The CFPB reviewed Dwolla’s actions from January 2011 through March 2014 and alleged that Dwolla represented, expressly and by implication, to consumers that Dwolla employs reasonable and appropriate measures to protect data obtained from consumers from unauthorized access. Specifically, the CFPB focused on the following alleged “misrepresentations”:

  • Dwolla’s website stated that its network and transactions were “safe” and “secure”
  • Dwolla’s represented that its data security practices “exceed” or “surpass” industry standards”
  • Dwolla stores consumer information “in a bank-level hosting and security environment”
  • Dwolla “represented that it had set a new precedent for the industry for safety and security”
  • Dwolla encrypts data “utilizing the same standards required by the federal government”
  • Dwolla is PCI Compliant

The Importance of Putting in Place a Written Data Security Program
Without quantifiable consumer harm, the CFPB’s basis for alleging “deceptive” acts and practices was based on purported deficiencies in Dwolla’s data security protocols. The CFPB found that Dwolla had neglected to put into place a written data security program and is requiring Dwolla to implement such a program as part of the consent order’s remediation requirements.
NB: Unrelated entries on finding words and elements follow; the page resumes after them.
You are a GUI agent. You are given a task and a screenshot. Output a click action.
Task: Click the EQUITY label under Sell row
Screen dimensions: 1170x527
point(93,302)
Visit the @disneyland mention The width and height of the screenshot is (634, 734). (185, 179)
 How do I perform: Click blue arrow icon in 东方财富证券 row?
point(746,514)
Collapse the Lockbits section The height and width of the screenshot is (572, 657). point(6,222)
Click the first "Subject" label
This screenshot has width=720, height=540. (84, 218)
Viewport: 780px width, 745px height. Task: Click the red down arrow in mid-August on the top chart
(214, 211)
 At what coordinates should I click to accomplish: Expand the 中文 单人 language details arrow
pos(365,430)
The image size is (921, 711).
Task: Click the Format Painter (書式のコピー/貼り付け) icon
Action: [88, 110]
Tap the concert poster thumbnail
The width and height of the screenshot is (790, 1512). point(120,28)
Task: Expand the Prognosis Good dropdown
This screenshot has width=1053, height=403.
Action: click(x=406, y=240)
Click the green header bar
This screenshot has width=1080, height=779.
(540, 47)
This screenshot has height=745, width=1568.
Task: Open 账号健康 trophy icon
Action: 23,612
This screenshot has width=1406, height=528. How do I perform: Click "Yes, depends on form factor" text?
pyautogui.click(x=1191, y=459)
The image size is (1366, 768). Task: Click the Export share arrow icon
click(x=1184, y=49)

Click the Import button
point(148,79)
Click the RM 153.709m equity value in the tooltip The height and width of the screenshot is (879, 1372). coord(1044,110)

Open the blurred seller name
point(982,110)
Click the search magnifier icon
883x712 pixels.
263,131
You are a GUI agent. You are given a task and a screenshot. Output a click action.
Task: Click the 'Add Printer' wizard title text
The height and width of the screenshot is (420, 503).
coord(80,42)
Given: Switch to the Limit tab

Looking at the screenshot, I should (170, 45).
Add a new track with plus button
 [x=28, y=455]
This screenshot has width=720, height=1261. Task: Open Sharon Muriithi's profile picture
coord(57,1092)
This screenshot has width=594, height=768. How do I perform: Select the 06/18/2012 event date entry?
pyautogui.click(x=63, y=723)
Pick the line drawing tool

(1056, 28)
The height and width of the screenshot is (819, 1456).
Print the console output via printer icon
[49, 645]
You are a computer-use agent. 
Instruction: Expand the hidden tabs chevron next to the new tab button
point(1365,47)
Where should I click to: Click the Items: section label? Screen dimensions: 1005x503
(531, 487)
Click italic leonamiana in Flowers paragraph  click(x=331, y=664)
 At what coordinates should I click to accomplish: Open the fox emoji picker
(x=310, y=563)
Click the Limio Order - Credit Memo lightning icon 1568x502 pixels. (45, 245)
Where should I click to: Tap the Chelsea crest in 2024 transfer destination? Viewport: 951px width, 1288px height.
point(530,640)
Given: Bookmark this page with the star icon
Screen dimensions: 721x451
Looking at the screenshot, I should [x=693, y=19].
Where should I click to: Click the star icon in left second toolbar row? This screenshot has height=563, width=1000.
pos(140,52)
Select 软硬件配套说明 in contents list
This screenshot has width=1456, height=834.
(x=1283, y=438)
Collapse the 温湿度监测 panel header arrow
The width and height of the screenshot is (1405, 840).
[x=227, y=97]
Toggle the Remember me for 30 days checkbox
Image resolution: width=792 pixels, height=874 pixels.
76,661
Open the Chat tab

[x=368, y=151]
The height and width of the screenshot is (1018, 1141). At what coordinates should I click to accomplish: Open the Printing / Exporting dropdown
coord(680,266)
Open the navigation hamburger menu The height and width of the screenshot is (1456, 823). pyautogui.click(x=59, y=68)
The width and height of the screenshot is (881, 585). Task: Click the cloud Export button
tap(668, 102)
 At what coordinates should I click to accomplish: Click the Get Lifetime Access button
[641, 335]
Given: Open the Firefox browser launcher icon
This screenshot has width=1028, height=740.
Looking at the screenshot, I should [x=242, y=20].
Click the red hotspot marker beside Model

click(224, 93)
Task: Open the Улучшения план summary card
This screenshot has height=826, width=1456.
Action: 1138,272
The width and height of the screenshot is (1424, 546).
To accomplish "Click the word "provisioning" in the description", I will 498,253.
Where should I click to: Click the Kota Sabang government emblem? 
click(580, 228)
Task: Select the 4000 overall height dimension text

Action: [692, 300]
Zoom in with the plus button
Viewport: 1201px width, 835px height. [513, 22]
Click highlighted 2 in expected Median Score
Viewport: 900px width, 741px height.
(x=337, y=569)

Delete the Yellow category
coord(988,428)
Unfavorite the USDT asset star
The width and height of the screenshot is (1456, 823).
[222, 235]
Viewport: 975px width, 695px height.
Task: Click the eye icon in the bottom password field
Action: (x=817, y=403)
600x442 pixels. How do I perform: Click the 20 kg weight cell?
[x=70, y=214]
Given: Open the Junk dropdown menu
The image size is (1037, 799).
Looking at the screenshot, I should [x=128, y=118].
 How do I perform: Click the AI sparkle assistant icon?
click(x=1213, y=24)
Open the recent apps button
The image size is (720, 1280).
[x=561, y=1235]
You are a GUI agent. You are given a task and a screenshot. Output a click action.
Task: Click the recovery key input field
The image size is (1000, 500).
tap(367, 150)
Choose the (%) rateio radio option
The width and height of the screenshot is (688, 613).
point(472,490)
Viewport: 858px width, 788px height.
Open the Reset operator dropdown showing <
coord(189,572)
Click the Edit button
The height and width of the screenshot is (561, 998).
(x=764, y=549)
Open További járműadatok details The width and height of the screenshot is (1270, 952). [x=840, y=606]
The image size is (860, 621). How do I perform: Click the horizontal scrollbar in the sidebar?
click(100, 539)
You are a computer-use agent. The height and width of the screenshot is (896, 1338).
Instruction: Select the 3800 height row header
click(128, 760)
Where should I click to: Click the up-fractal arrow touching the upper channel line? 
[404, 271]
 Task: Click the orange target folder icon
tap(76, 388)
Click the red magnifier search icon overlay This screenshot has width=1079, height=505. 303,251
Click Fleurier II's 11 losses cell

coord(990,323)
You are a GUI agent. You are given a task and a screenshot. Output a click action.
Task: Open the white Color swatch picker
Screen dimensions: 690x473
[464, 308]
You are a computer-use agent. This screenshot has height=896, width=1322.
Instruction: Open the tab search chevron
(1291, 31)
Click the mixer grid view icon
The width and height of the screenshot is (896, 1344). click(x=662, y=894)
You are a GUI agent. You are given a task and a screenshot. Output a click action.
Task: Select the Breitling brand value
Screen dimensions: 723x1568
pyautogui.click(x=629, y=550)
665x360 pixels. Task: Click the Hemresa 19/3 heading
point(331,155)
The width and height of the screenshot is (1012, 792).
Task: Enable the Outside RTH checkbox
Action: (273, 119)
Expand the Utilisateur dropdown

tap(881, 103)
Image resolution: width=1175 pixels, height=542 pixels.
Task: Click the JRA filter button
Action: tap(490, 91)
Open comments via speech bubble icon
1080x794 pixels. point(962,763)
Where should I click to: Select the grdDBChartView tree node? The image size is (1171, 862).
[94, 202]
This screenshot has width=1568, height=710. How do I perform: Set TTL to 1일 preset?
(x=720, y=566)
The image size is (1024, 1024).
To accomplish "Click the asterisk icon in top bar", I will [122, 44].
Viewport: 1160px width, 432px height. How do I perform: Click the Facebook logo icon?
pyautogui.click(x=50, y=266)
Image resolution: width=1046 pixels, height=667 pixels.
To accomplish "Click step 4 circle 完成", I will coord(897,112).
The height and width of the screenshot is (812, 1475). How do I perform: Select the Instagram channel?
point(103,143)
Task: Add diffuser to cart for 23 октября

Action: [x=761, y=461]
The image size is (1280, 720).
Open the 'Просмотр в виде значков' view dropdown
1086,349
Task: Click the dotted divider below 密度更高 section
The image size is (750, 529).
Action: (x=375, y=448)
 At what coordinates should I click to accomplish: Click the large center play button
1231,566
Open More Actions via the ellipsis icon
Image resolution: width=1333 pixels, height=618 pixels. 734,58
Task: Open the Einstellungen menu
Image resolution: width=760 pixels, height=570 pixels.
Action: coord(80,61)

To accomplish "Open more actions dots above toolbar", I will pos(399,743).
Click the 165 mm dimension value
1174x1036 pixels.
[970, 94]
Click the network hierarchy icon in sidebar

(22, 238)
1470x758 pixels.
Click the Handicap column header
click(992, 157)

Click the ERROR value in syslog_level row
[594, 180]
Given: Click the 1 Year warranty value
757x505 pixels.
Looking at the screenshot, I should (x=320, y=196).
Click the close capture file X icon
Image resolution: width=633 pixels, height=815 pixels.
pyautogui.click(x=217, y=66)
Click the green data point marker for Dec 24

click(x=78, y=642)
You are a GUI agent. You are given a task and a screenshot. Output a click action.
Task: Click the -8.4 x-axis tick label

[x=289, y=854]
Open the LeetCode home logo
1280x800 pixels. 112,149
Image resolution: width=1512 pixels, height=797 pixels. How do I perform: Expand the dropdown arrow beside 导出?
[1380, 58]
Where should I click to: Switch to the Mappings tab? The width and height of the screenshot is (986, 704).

The CFPB also alleged that since the founding of the company and until December 2012, Dwolla did not train its employees on the handling and protection of consumers’ personal information and did not conduct its first mandatory training for employees until mid-2014. Dwolla also did not hire a third party auditor to conduct testing until December 2012 and even after the auditor found that its employees were vulnerable to email phishing attacks, Dwolla failed to address the auditor’s findings in its employee training program. Dwolla also stored sensitive consumer information on and on its apps, without employing measures to test and protect the consumer information.

The Dwolla consent order makes clear that companies that wish to demonstrate compliance and avoid making “deceptive” misrepresentations regarding its data security program should implement the following best practices:

  • Written Data Security Policies and Procedures. Companies need a written information security plan and should adopt and implement data security policies and procedures reasonable and appropriate for the organization’s size, risk profile and business;
  • Designate a Qualified Data Security Coordinator. Companies should appoint a qualified person that is responsible for coordinating and maintaining an effective data security program.
  • Risk Assessments. Companies should conduct periodic risk assessments to identify reasonably foreseeable data security risks to consumers’ personal information and determine if there are reasonable safeguards in place to protect the information.
  • Employee Training. Companies that do not regularly train its employees who have access to or handle consumer information are exposing customer personal information to security risks.
  • Security Practice Vendor Management. Companies should develop, implement and maintain reasonable procedures for the selection and retention of service providers capable of maintaining reasonable data security practices and appropriate safeguards.
  • Encryption. Companies should use encryption technologies to properly safeguard sensitive consumer information; and
  • Secure Software Development. Companies should run tests on any consumer facing software applications to ensure that software, apps, and other applications provide adequate protection to consumer’s data.

We have assisted various clients in responding to data breaches and cybersecurity incidents and know that companies already have strong reasons to put in place a written data security program to protect itself against cybersecurity threats. After Dwolla, companies making representations in the market about its data security now face the additional risk of regulatory enforcement actions due to deficiencies in their data security plans.